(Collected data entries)
------------------------------------------------------------------------

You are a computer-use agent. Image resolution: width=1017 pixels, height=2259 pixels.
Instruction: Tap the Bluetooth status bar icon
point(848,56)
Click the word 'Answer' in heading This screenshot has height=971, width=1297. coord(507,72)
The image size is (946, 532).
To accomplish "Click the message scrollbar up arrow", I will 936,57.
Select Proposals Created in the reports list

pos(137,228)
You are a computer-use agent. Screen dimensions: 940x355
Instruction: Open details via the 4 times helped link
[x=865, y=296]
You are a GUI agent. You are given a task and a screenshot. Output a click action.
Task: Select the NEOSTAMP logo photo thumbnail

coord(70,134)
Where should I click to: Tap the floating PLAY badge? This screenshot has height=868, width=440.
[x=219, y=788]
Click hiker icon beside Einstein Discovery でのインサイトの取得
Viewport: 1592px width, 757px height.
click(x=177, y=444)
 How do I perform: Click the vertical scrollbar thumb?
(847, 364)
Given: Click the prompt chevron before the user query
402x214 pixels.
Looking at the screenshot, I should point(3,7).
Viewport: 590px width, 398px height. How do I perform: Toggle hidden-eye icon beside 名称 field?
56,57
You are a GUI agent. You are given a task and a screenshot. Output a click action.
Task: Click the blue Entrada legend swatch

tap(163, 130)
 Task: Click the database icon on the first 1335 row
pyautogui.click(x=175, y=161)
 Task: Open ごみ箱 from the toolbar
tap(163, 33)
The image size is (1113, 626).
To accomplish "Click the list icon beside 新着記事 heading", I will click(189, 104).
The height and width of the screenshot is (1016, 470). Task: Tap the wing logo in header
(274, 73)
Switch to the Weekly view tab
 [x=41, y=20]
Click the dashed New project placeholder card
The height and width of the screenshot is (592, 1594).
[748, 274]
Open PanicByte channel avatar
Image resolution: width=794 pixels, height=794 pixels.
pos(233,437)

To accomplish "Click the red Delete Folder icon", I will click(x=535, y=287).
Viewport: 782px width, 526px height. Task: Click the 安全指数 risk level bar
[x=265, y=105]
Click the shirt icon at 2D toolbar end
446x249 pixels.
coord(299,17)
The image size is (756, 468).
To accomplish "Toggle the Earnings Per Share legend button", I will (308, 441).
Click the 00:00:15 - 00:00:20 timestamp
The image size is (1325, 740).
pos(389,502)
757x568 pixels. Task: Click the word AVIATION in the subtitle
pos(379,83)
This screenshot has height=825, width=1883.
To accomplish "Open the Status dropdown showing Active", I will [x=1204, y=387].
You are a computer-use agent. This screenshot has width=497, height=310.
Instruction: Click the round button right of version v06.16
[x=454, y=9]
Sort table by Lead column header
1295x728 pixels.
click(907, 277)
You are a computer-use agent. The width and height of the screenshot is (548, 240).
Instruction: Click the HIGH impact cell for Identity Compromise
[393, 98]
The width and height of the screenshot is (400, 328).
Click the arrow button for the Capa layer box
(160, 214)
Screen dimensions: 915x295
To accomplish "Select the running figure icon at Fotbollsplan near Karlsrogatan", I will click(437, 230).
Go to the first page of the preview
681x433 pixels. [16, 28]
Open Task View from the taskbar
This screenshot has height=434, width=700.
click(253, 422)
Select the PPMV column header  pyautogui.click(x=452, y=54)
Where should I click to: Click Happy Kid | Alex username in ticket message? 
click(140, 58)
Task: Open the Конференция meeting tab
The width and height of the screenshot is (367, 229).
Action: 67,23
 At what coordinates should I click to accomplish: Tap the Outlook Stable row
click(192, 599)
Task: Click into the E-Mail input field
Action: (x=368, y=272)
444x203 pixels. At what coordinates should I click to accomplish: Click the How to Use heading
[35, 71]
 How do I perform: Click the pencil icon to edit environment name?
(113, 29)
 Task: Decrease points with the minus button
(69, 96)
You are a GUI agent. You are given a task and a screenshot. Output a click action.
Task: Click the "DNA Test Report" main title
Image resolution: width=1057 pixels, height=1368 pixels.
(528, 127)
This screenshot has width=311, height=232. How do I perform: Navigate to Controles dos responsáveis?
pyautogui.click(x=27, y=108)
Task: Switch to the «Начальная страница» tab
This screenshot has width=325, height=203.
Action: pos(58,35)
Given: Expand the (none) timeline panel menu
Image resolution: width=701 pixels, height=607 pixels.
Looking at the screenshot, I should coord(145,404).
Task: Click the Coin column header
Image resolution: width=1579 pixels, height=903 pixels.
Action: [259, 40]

------------------------------------------------------------------------

▶ [YOUR OBJECTIVE]:
Write out every entry exactly as given.

▶ [ANSWER SPACE]:
You are a computer-use agent. Image resolution: width=1017 pixels, height=2259 pixels.
Instruction: Tap the Bluetooth status bar icon
point(848,56)
Click the word 'Answer' in heading This screenshot has height=971, width=1297. coord(507,72)
The image size is (946, 532).
To accomplish "Click the message scrollbar up arrow", I will 936,57.
Select Proposals Created in the reports list

pos(137,228)
You are a computer-use agent. Screen dimensions: 940x355
Instruction: Open details via the 4 times helped link
[x=865, y=296]
You are a GUI agent. You are given a task and a screenshot. Output a click action.
Task: Select the NEOSTAMP logo photo thumbnail

coord(70,134)
Where should I click to: Tap the floating PLAY badge? This screenshot has height=868, width=440.
[x=219, y=788]
Click hiker icon beside Einstein Discovery でのインサイトの取得
Viewport: 1592px width, 757px height.
click(x=177, y=444)
 How do I perform: Click the vertical scrollbar thumb?
(847, 364)
Given: Click the prompt chevron before the user query
402x214 pixels.
Looking at the screenshot, I should point(3,7).
Viewport: 590px width, 398px height. How do I perform: Toggle hidden-eye icon beside 名称 field?
56,57
You are a GUI agent. You are given a task and a screenshot. Output a click action.
Task: Click the blue Entrada legend swatch

tap(163, 130)
 Task: Click the database icon on the first 1335 row
pyautogui.click(x=175, y=161)
 Task: Open ごみ箱 from the toolbar
tap(163, 33)
The image size is (1113, 626).
To accomplish "Click the list icon beside 新着記事 heading", I will click(189, 104).
The height and width of the screenshot is (1016, 470). Task: Tap the wing logo in header
(274, 73)
Switch to the Weekly view tab
 [x=41, y=20]
Click the dashed New project placeholder card
The height and width of the screenshot is (592, 1594).
[748, 274]
Open PanicByte channel avatar
Image resolution: width=794 pixels, height=794 pixels.
pos(233,437)

To accomplish "Click the red Delete Folder icon", I will click(x=535, y=287).
Viewport: 782px width, 526px height. Task: Click the 安全指数 risk level bar
[x=265, y=105]
Click the shirt icon at 2D toolbar end
446x249 pixels.
coord(299,17)
The image size is (756, 468).
To accomplish "Toggle the Earnings Per Share legend button", I will (308, 441).
Click the 00:00:15 - 00:00:20 timestamp
The image size is (1325, 740).
pos(389,502)
757x568 pixels. Task: Click the word AVIATION in the subtitle
pos(379,83)
This screenshot has height=825, width=1883.
To accomplish "Open the Status dropdown showing Active", I will [x=1204, y=387].
You are a computer-use agent. This screenshot has width=497, height=310.
Instruction: Click the round button right of version v06.16
[x=454, y=9]
Sort table by Lead column header
1295x728 pixels.
click(907, 277)
You are a computer-use agent. The width and height of the screenshot is (548, 240).
Instruction: Click the HIGH impact cell for Identity Compromise
[393, 98]
The width and height of the screenshot is (400, 328).
Click the arrow button for the Capa layer box
(160, 214)
Screen dimensions: 915x295
To accomplish "Select the running figure icon at Fotbollsplan near Karlsrogatan", I will click(437, 230).
Go to the first page of the preview
681x433 pixels. [16, 28]
Open Task View from the taskbar
This screenshot has height=434, width=700.
click(253, 422)
Select the PPMV column header  pyautogui.click(x=452, y=54)
Where should I click to: Click Happy Kid | Alex username in ticket message? 
click(140, 58)
Task: Open the Конференция meeting tab
The width and height of the screenshot is (367, 229).
Action: 67,23
 At what coordinates should I click to accomplish: Tap the Outlook Stable row
click(192, 599)
Task: Click into the E-Mail input field
Action: (x=368, y=272)
444x203 pixels. At what coordinates should I click to accomplish: Click the How to Use heading
[35, 71]
 How do I perform: Click the pencil icon to edit environment name?
(113, 29)
 Task: Decrease points with the minus button
(69, 96)
You are a GUI agent. You are given a task and a screenshot. Output a click action.
Task: Click the "DNA Test Report" main title
Image resolution: width=1057 pixels, height=1368 pixels.
(528, 127)
This screenshot has width=311, height=232. How do I perform: Navigate to Controles dos responsáveis?
pyautogui.click(x=27, y=108)
Task: Switch to the «Начальная страница» tab
This screenshot has width=325, height=203.
Action: pos(58,35)
Given: Expand the (none) timeline panel menu
Image resolution: width=701 pixels, height=607 pixels.
Looking at the screenshot, I should coord(145,404).
Task: Click the Coin column header
Image resolution: width=1579 pixels, height=903 pixels.
Action: [259, 40]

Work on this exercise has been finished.